Despite strong college tape, his bust potential is higher than most options, even at pick 87. That is because there are not many players at his size, and athleticism that have had any sort of career in the NFL. Him making it would have a similar hit rate of a late-round pick. Take a look at his mockdraftable web. Any number at 50 or higher is just league average to participants at the combine. The only area he shows above average is his vertical jump, which shows in his jump cuts. He is below his peers is key categories, though.
Since 2000, the only running backs to stand 5’8″ and shorter as well as under 210 pounds to get 500 rushing yards in a season are Devonta Freeman, Justin Forsett, Maurice Jones-Drew, Dion Lewis, Kevin Faulk, Brandon Oliver, Leon Washington, Jacquizz Rodgers and, Phil Lindsey.
It is one thing to be small, as Maurice Jones-Drew showed. However, Jones-Drew ran a 4.39 in the 40-yard at 210 pounds. Singletary weighs 203 pounds and ran a 4.67. They are not in the same class. This reduces the group of successful backs significantly when factoring in a lack of deep speed.
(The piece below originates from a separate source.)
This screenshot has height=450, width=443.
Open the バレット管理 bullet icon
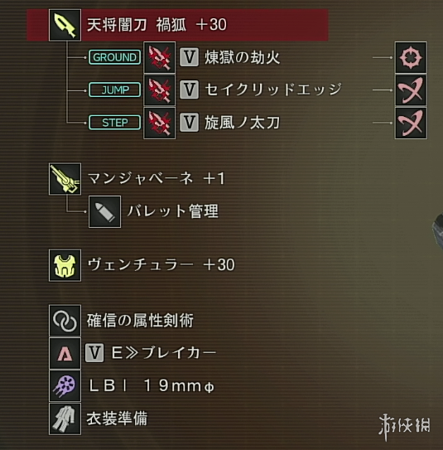pyautogui.click(x=104, y=212)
Generously including Devonta Freeman, who ran a 4.58-yard dash at 206 pounds, the only backs who ran 4.6 or higher at his size and weight to have any significance in the past 20 years are Justin Forsett, Branden Oliver, and Jacquizz Rodgers.
Passing game questions
It is one thing that there are minimal backs that have been successful at his size. The deep speed questions add another major red flag. However, having minimal passing game value makes it really hard to say that he can avoid all of these hurdles.
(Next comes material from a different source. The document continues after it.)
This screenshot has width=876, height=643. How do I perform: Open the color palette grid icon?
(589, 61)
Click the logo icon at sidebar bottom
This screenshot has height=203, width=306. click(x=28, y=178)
Darren Sproles has never eclipsed 500 rushing yards at his size but is a key contributor in the passing game. Tarik Cohen has upside in this area as well. Singletary has a 40% drop rate which is worst in the class and caught six passes last year.
Florida Atlantic did not throw the ball often, but still, only 7% of their passing targets were for Singletary. To put that into perspective Jacquizz Rodgers, and Branden Oliver had 20% and 12% target shares respectively. These backs were small and slow but found a way because they could run between the tackles and catch out of the backfield. Singletary does not provide this.
Two comparable backs
After dwindling down all of the things that make Singletary an outlier, there are only two running backs to have serious NFL success despite rarely catching passes in college, being small, and having a lack of deep speed. That is Freeman, who ran a 4.58, compared to the 4.67 of Singletary. Still, he only weighed 206 pounds and saw minimal passing work at Florida State.
Justin Forsett is the other running back. He had the same target share as Singletary and weighed 190 pounds. Still, it is worth noting Freeman went round four and Forsett was a round seven pick who jumped around the league before finding his best season.
Do not draft the next Ka’Deem Carey
Could Devin Singletary be the one Devonta Freeman of the next decade? Sure. However, it is just as likely that he turns out to be the next Ka’Deem Carey. Carey was an insanely productive back in college but did not have great size, speed or passing game value.
Take a look at the athletic comparison between Carey and Singletary.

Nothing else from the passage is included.